20 years after the classic Mean Girls movie came out, Hollywood thought, “What if we do it again, but worse?” To be clear, I really enjoy the Mean Girls musical on Broadway. It is camp, fun, and full of talent from the entirety of the original and subsequent casts. So what’s wrong with the movie adaptation? Why did the original 2004 movie garner an average of 3.8 stars on letterboxd, while the musical remake sits firmly at 2.5 stars?
The largest complaint I believe many had was the marketing for this movie. The trailer showed no indication that this was going to be a movie musical. This is a classic case of the team not understanding who their target audience should be. They want to toe the line between original movie fans and musical theatre fans. The movie marketing ended up teetering more towards movie fans which led to large disappointment from the musical theatre haters showing up to theaters expecting their precious cult classic. If you are making a movie musical, tell people that it is a movie musical.
I would be remiss to not also discuss the casting of this movie. How can you cast Broadway powerhouses such as Reneé Rapp and Auliʻi Cravalho and still manage to have a failure of a musical. These women are perfectly cast and it is a shame that the movie turned out the way it did. At the end of the day, it is super disappointing to have this insanely talented cast and squander it with the choices that make it less of a musical.
The biggest mistake in choices made, in my opinion, is the staging of the song “Stupid With Love.” This song in the musical is a desperate ‘I want’ song where Cady grows increasingly ecstatic throughout the song. The movie version dulls it down to a point where it feels as though Cady doesn’t even really believe what she is saying. It takes away from the easily excited quirkiness of her character.
Not only are they mischaracterizing their main character, they are also mischaracterizing the entirety of the movie and the Broadway show. The original movie is a classic for a reason. For this version, it feels as though they took the worst of the musical and the worst of the movie and put it together. Taking out iconic lines from the musical such as “and you can quote this” from the song “World Burn.” All the while, adding in more modern elements like TikTok dances. People don’t want a modernized, TikTok in your face, version of a classic. They want the classic. They can get TikTok from TikTok.

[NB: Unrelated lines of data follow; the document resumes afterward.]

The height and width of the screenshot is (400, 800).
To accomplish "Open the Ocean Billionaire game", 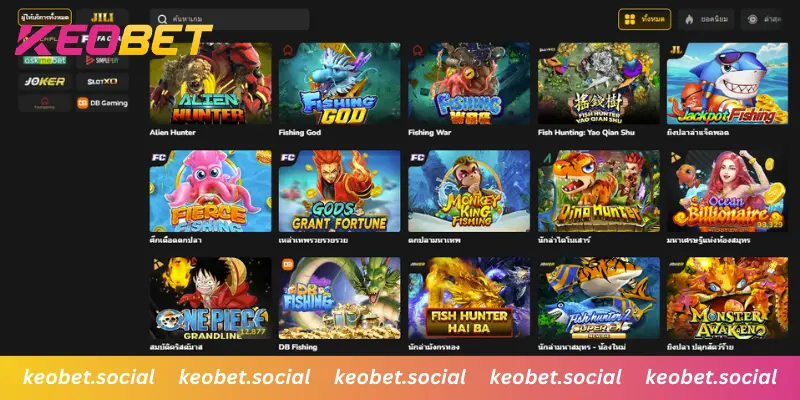I will coord(727,191).
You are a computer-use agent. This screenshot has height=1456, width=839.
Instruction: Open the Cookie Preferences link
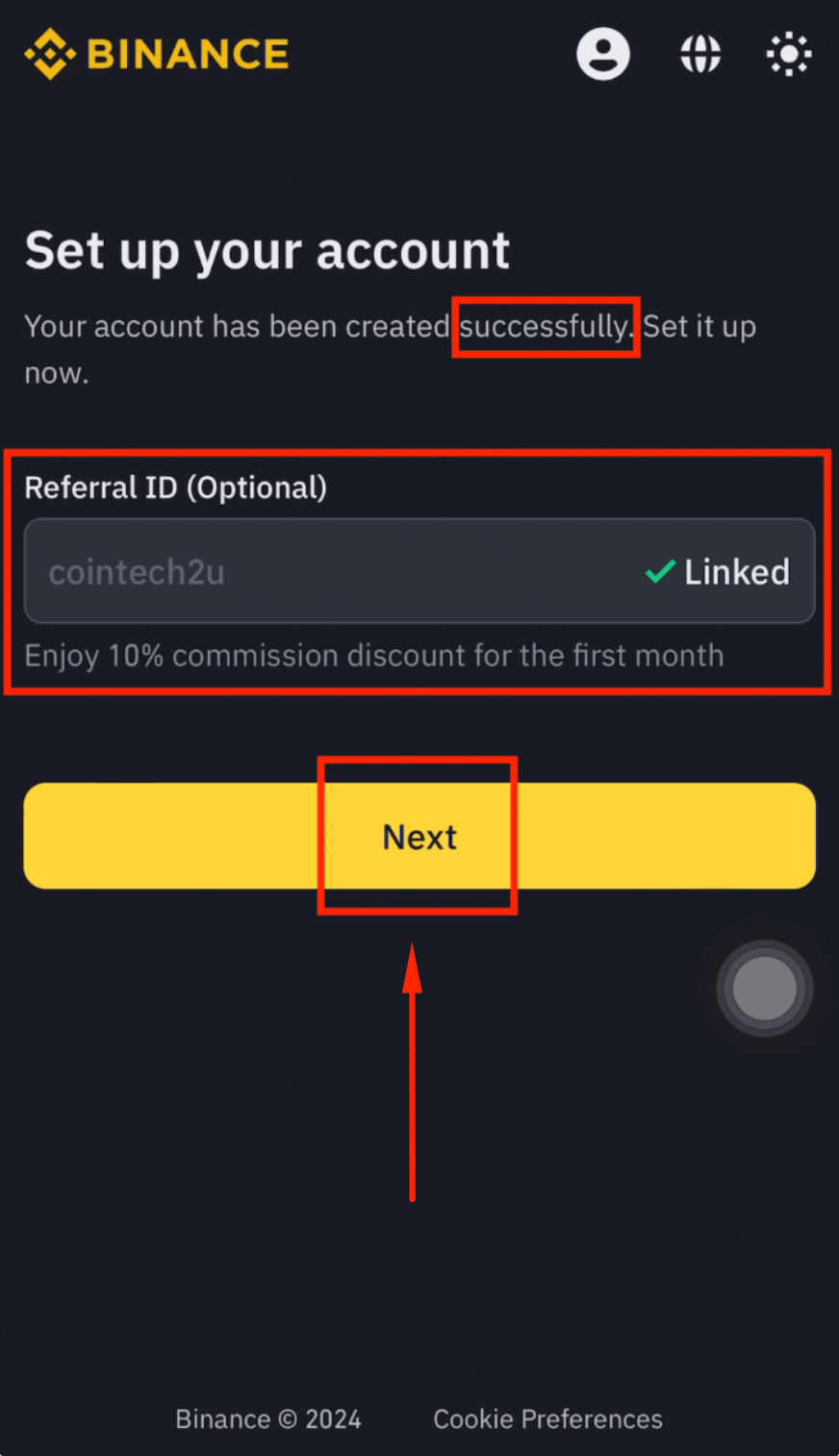[547, 1418]
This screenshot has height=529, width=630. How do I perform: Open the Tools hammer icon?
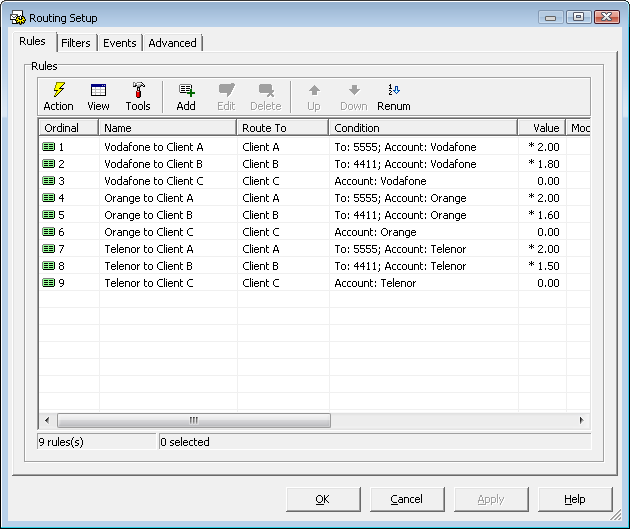(138, 96)
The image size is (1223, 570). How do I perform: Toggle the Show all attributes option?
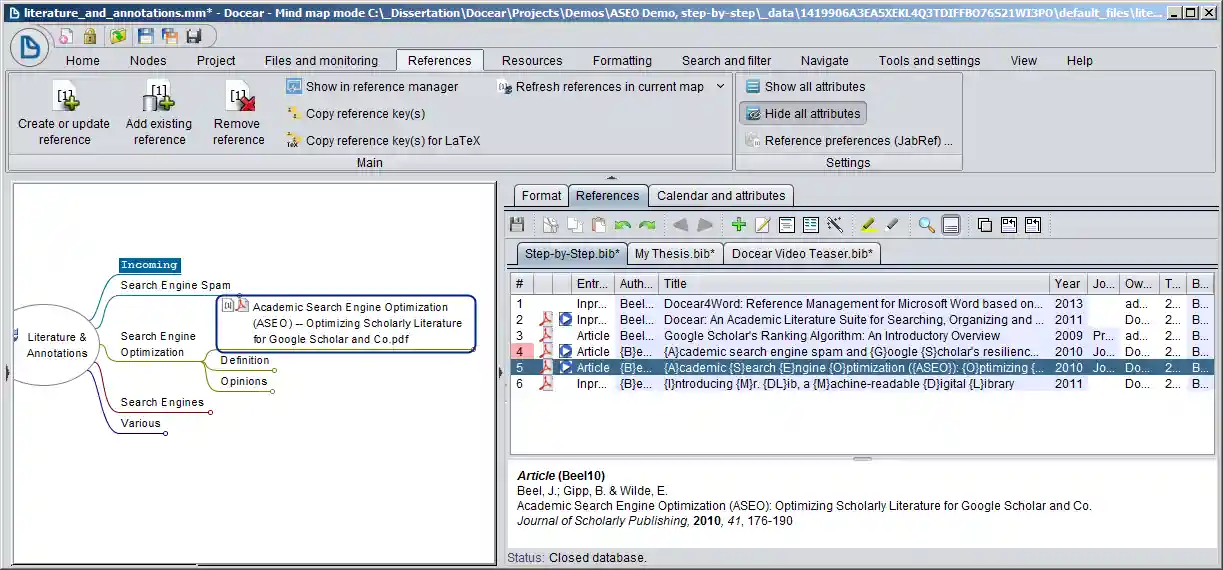click(x=805, y=87)
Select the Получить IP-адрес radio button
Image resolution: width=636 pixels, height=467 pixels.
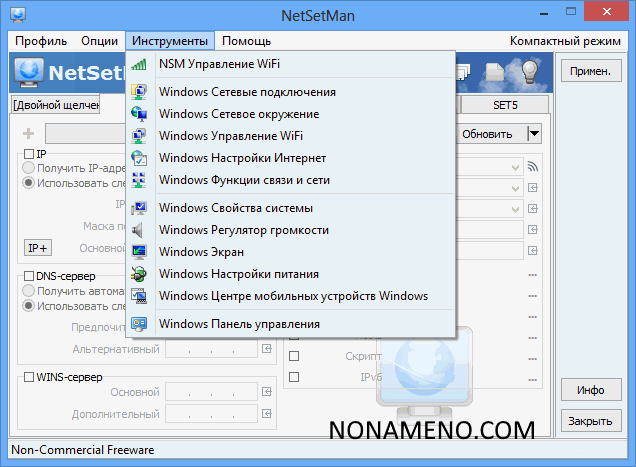click(29, 168)
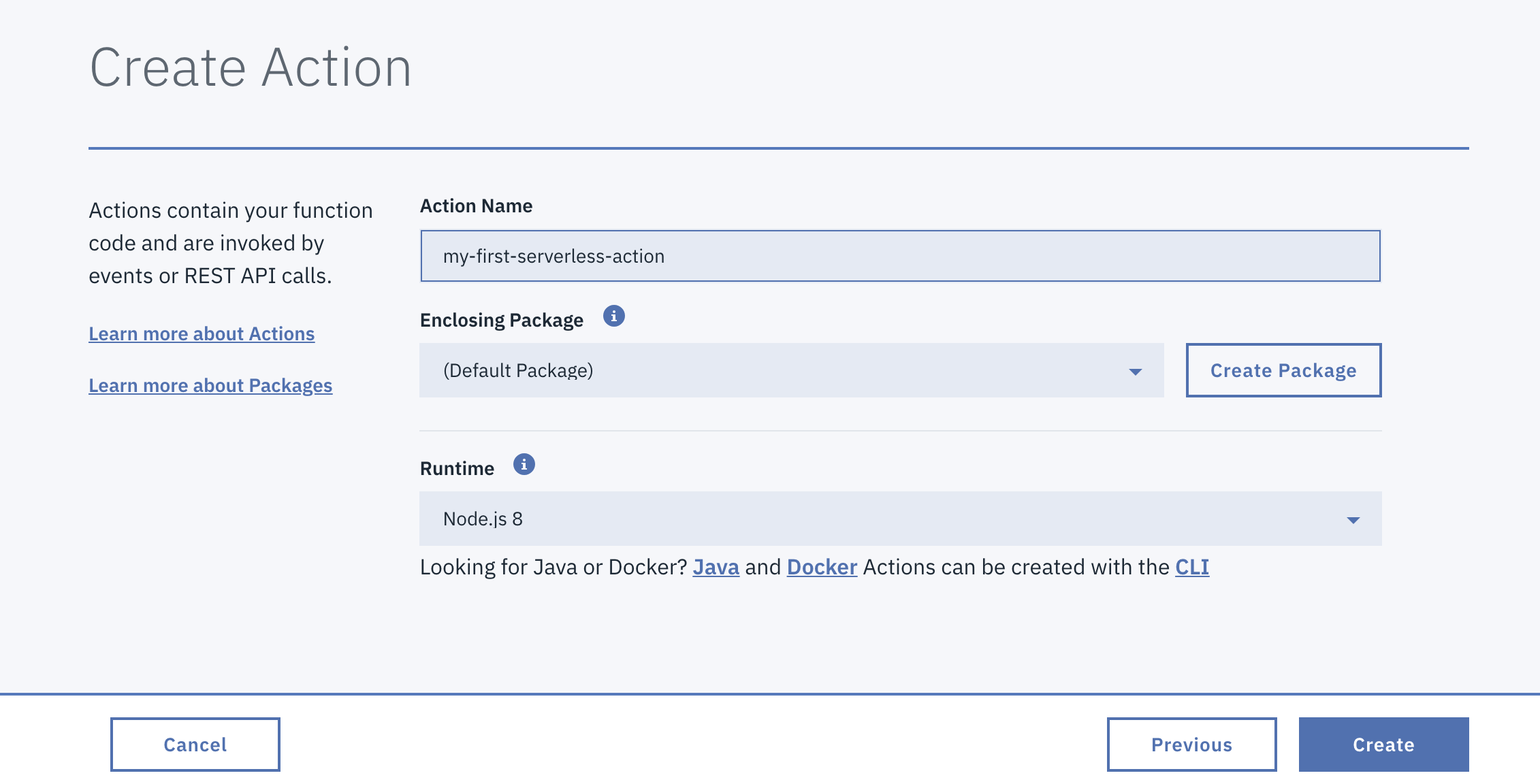This screenshot has width=1540, height=784.
Task: Click the Enclosing Package info icon
Action: pyautogui.click(x=613, y=316)
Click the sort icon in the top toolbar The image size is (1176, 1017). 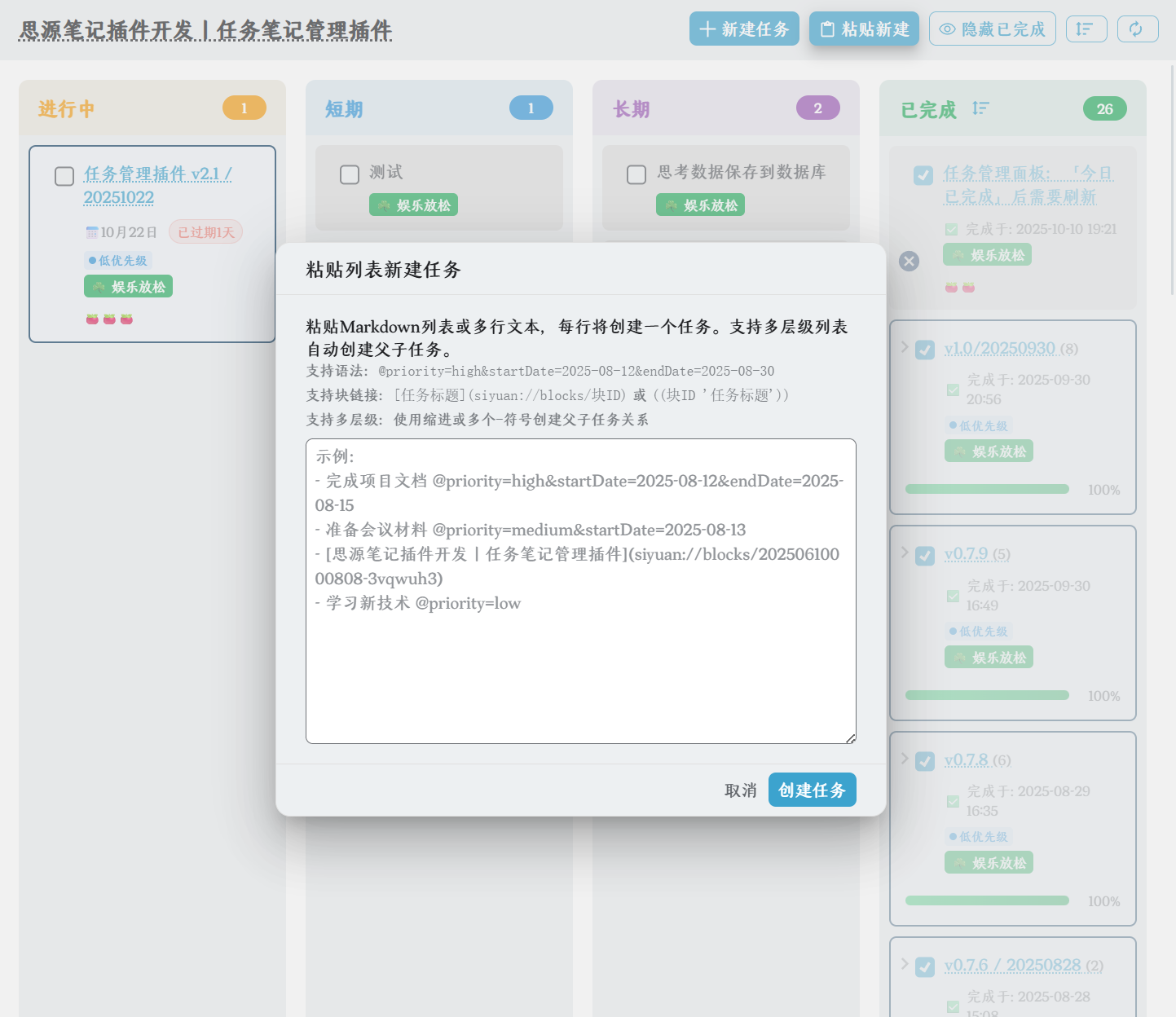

The on-stage musical version is camp with well thought out costuming, set design, and jokes. It keeps the fun of the original while adding engagement that can really only be done on the stage. When you take it back to the movie, you get rid of everything that made the stage version different from the 2004 version, it being live and on stage. If you are planning on making a remake, it needs to add something or be better than the original. Mean Girls (2024) creates a meta that rivals High School Musical: The Musical: The Series and fails miserably at even being a camp meta movie. It takes all the bite and grit out of the original and all of the camp and fun out of the musical.
Stop trying to water down musicals for the general public. Trying to be “not like other girls” as a musical isn’t going to make musical haters like it. It is still a musical, now it’s just a bad one.